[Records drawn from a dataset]
◆ ◆ ◆ ◆
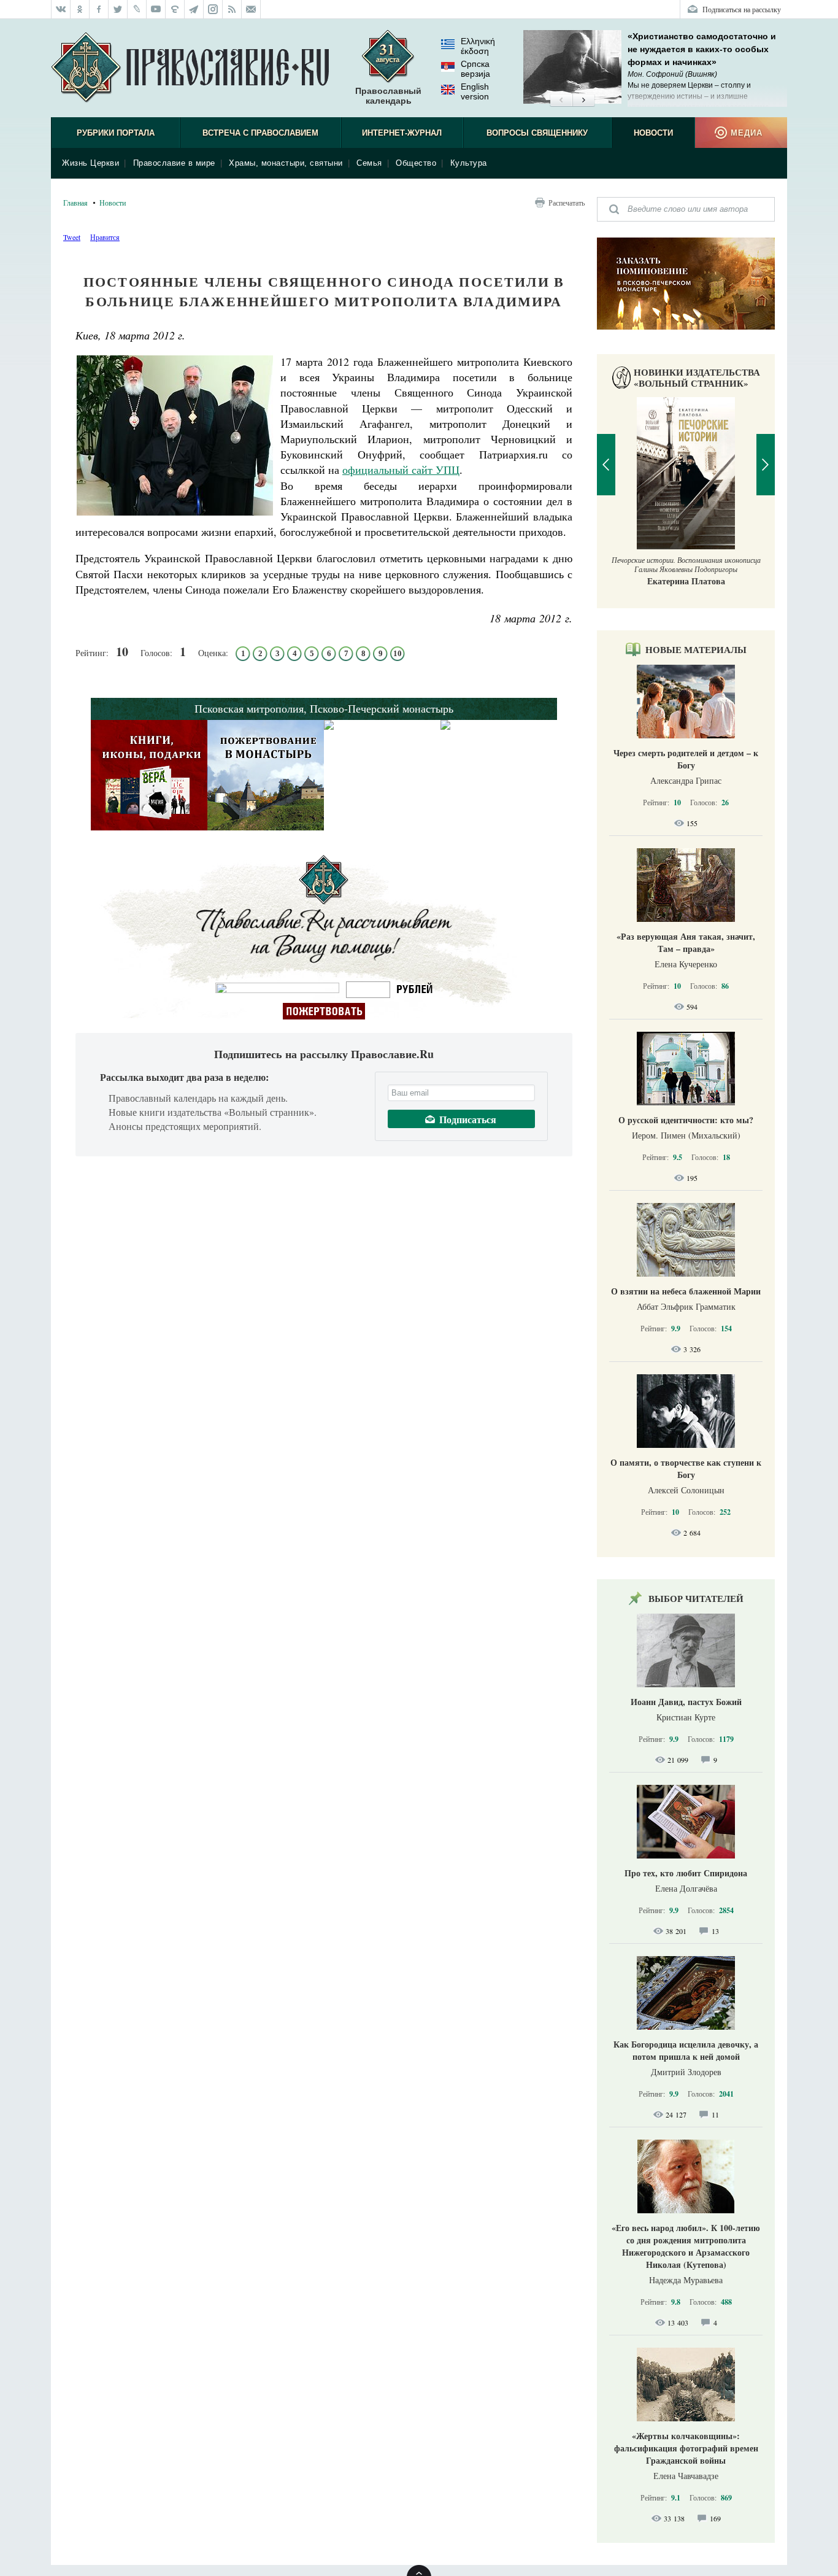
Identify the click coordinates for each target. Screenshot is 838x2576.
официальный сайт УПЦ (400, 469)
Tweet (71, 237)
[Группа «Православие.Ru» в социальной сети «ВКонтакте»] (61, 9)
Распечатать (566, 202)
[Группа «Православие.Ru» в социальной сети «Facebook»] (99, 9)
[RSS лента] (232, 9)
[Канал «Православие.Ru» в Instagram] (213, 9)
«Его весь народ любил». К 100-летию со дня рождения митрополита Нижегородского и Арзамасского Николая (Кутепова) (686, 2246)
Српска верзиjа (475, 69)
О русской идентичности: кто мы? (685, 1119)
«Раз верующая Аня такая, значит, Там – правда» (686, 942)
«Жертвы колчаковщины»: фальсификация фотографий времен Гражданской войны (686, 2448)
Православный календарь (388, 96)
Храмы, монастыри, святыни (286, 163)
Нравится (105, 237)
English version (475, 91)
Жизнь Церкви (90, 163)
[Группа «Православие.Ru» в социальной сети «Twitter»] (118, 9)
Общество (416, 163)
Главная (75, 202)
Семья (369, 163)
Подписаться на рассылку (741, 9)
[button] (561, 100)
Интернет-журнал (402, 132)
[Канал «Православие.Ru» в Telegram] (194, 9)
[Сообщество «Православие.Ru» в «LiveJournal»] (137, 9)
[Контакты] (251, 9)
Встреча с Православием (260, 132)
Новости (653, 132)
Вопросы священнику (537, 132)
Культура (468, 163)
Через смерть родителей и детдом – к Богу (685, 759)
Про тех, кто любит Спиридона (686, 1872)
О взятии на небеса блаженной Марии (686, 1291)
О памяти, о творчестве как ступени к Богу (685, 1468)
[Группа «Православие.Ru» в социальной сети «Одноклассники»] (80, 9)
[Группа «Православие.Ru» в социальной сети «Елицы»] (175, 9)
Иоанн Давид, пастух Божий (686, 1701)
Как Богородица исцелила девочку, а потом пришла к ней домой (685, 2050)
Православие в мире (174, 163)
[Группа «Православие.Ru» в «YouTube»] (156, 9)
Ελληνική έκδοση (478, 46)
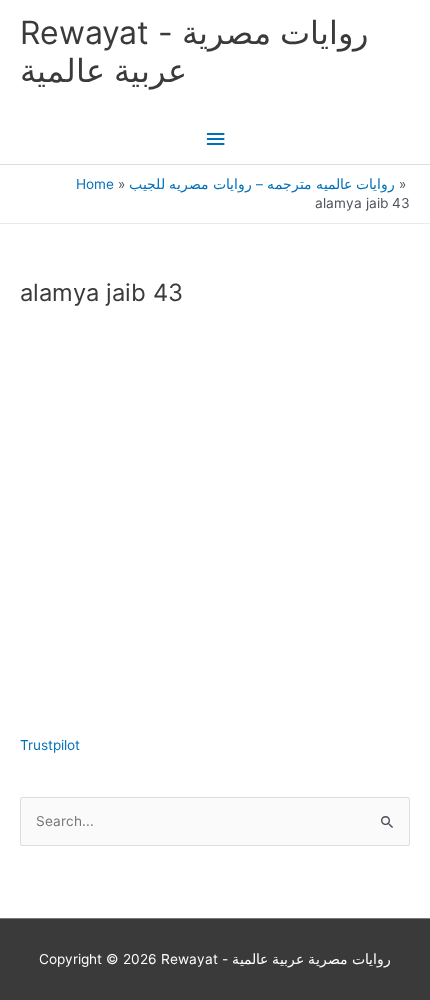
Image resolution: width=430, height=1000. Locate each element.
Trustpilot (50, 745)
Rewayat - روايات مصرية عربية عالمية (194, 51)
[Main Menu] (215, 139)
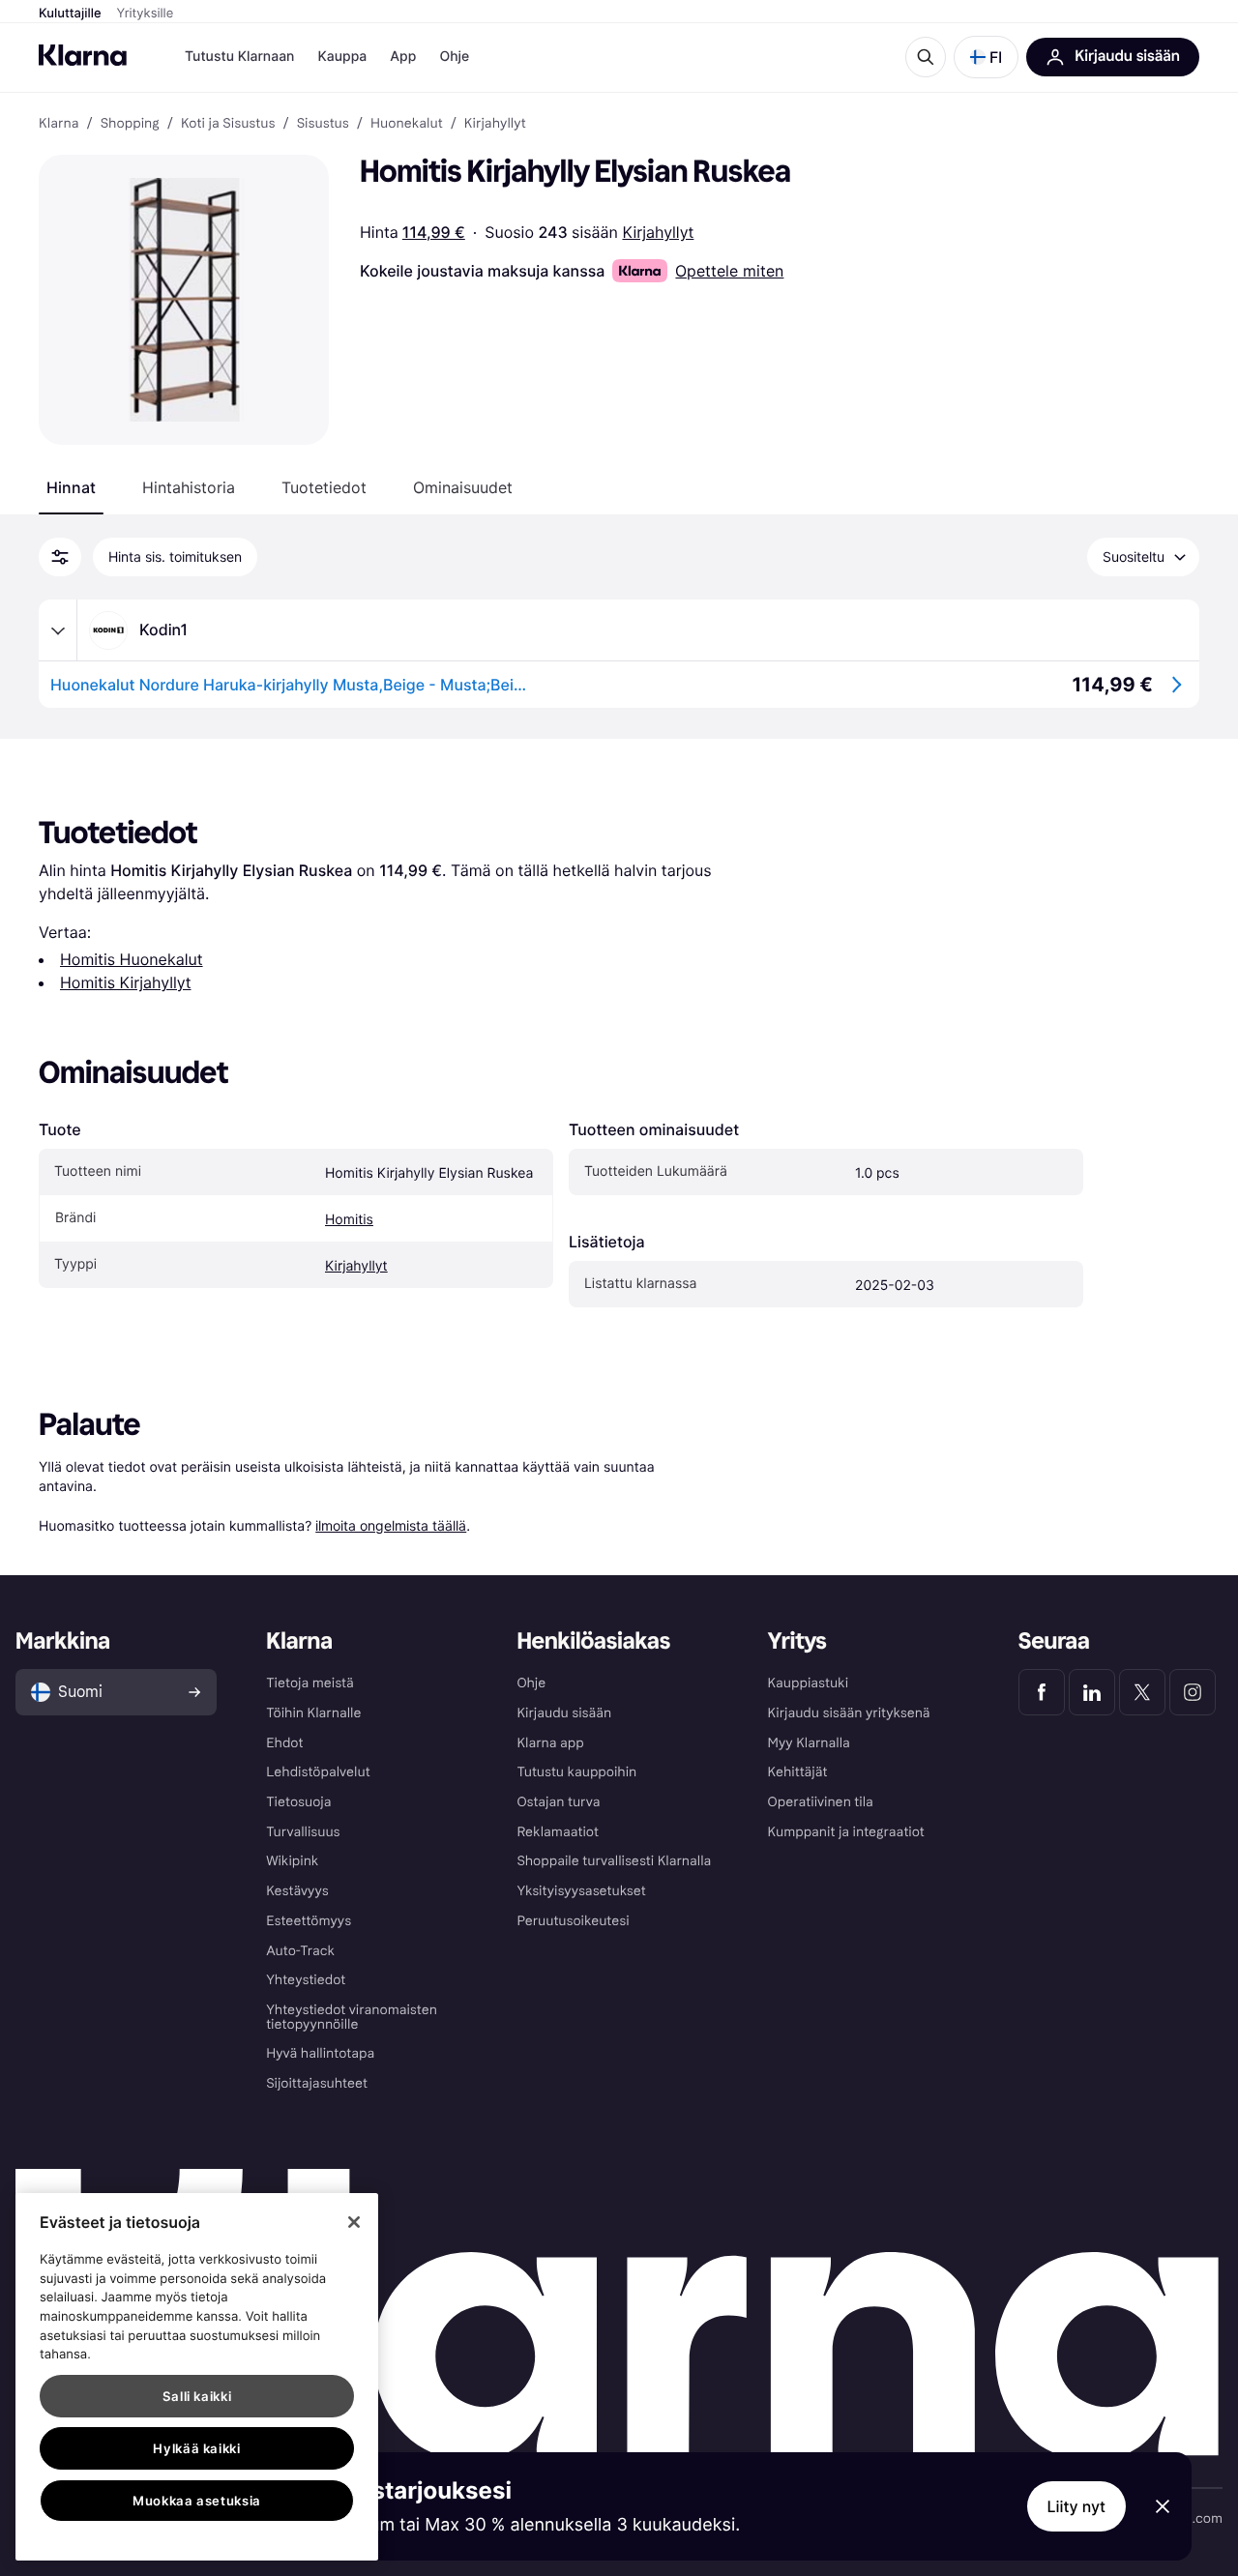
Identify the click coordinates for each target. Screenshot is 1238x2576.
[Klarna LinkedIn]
◆ ◆ ◆ ◆
» What the task requires: The entries are to be written out again exactly, though without any images.

» Completed exercise:
Identify the click coordinates for each target. Screenshot is 838x2576.
официальный сайт УПЦ (400, 469)
Tweet (71, 237)
[Группа «Православие.Ru» в социальной сети «ВКонтакте»] (61, 9)
Распечатать (566, 202)
[Группа «Православие.Ru» в социальной сети «Facebook»] (99, 9)
[RSS лента] (232, 9)
[Канал «Православие.Ru» в Instagram] (213, 9)
«Его весь народ любил». К 100-летию со дня рождения митрополита Нижегородского и Арзамасского Николая (Кутепова) (686, 2246)
Српска верзиjа (475, 69)
О русской идентичности: кто мы? (685, 1119)
«Раз верующая Аня такая, значит, Там – правда» (686, 942)
«Жертвы колчаковщины»: фальсификация фотографий времен Гражданской войны (686, 2448)
Православный календарь (388, 96)
Храмы, монастыри, святыни (286, 163)
Нравится (105, 237)
English version (475, 91)
Жизнь Церкви (90, 163)
[Группа «Православие.Ru» в социальной сети «Twitter»] (118, 9)
Общество (416, 163)
Главная (75, 202)
Семья (369, 163)
Подписаться на рассылку (741, 9)
[button] (561, 100)
Интернет-журнал (402, 132)
[Канал «Православие.Ru» в Telegram] (194, 9)
[Сообщество «Православие.Ru» в «LiveJournal»] (137, 9)
[Контакты] (251, 9)
Встреча с Православием (260, 132)
Новости (653, 132)
Вопросы священнику (537, 132)
Культура (468, 163)
Через смерть родителей и детдом – к Богу (685, 759)
Про тех, кто любит Спиридона (686, 1872)
О взятии на небеса блаженной Марии (686, 1291)
О памяти, о творчестве как ступени к Богу (685, 1468)
[Группа «Православие.Ru» в социальной сети «Одноклассники»] (80, 9)
[Группа «Православие.Ru» в социальной сети «Елицы»] (175, 9)
Иоанн Давид, пастух Божий (686, 1701)
Как Богородица исцелила девочку, а потом пришла к ней домой (685, 2050)
Православие в мире (174, 163)
[Группа «Православие.Ru» в «YouTube»] (156, 9)
Ελληνική έκδοση (478, 46)
Image resolution: width=430, height=1000. Locate each element.
Trustpilot (50, 745)
Rewayat - روايات مصرية عربية عالمية (194, 51)
[Main Menu] (215, 139)
Identify the click coordinates for each target. Screenshot is 1238x2576.
[Klarna LinkedIn]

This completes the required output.